The American Institute of Architects named Johns one of eight national winners of its 2006 Institute Honor Award for Regional and Urban Design. Also named in the award was Allison Orr, a fifth-year MSU architecture student from Bozeman who hand-drew the renderings of the 50-year master plan for the Rocky Boy's Chippewa/Cree Reservation.
Johns' and Orr's project is among winners submitted by architects from top firms in the country, including one for an urban plan for the Gaza Strip funded by the RAND Corporation as well as a design for the seat of the Swiss government. Johns said the honor is a capstone award in his profession.
"It is one of the neatest professional things that has ever happened to me," Johns said. "It is for Allison, as well."
"Ferd competed with the largest and best firms in the world," said Clark Llewellyn, director of the MSU School of Architecture who said it is the first time in his 21-year tenure at the school that an MSU professor has received a national AIA award. He called the award "the highlight of anyone's career."
"Ferd was amazing in that he did it just with students helping him. He showed that you can do it while working here in Montana. We are really proud of him."
Johns prepared the winning plan for the 130,000-acre Rocky Boy's Reservation as an extension of a project he directed for the Community Design Center in MSU's School of Architecture. The center helps cities, towns and non-profit organizations throughout the region, offering professional architectural planning with the assistance of MSU students. The tribe's planning committee voted to use Johns and Orr's master plan as a basis for a zoning plan for the reservation.
Chippewa-Cree tribal officials sought the center's guidance because they project that the reservation's population, now ranging from 2,700-4,500 people, could mushroom to 19,000 by the year 2050, largely fueled by a proposed casino and other growth.
Johns obtained a $7,500 grant from the Walking Shield Foundation, as well as a $ 2,500 grant from MSU's College of Arts and Architecture to complete the plan. Johns hired Orr as an assistant. Johns calls Orr "one of the most gifted drawers to have been in the School" and she hand-drew the plans normally done by a computer. Johns' plans call for centering growth at the Box Elder, Rocky Boy Agency and Stone Child College area as well as greenways, parks and recreation areas and rerouting the entry point of the reservation.
The two also prepared five alternative planning scenarios. The AIA judges lauded the photo montages that accompanied the alternative plans "through which (Johns and Orr) were able to glean vigorous feedback from tribal members and leaders alike, establishing a direction for future development."
"The architect thoughtfully integrated nature and culture with ideas of economic, ecologic, and social sustainability, which are an ongoing issue for any community," the judging evaluation said. "Although statistically not urban, this project recognizes classic principles of urban design in simple, understandable recommendations."

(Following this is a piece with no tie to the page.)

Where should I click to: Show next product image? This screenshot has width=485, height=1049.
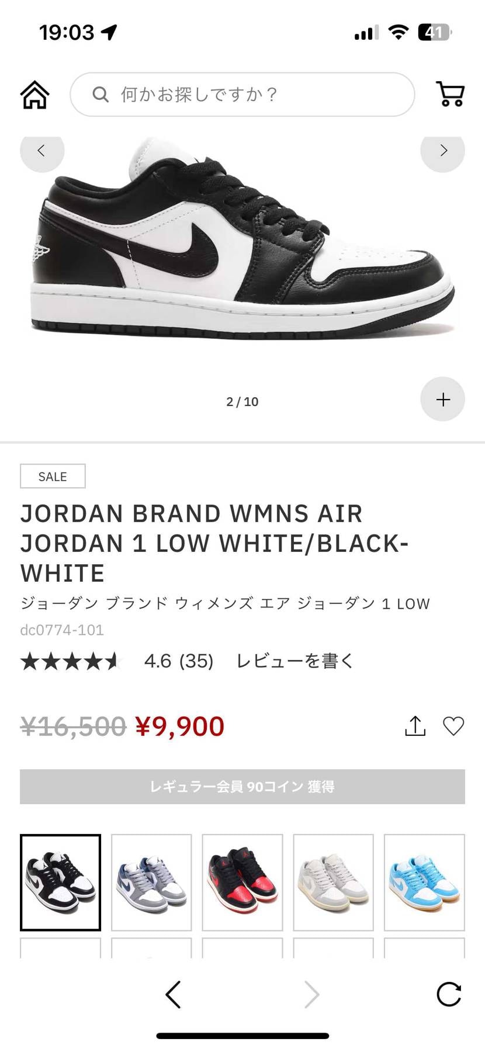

Llewellyn noted while it is the first time an MSU professor has received an AIA national award, MSU architecture graduates have received them. In fact this year a firm that employs several MSU architecture grads also won an AIA award for urban planning. The firm is Mithun Architects, Designers and Planners in Seattle, which won an AIA urban planning award for a project in Portland, Ore. Bert Gregory, an MSU grad who sits on the advisory board to the MSU School of Architecture, is the principal architect at the firm.
"MSU has ties to two of the eight planning awards this year," Llewellyn said. "That's pretty impressive."
Johns and Orr will receive the award at AIA ceremonies in Los Angeles in June. The AIA competition also includes categories for architecture and interior architecture in addition to urban planning and design.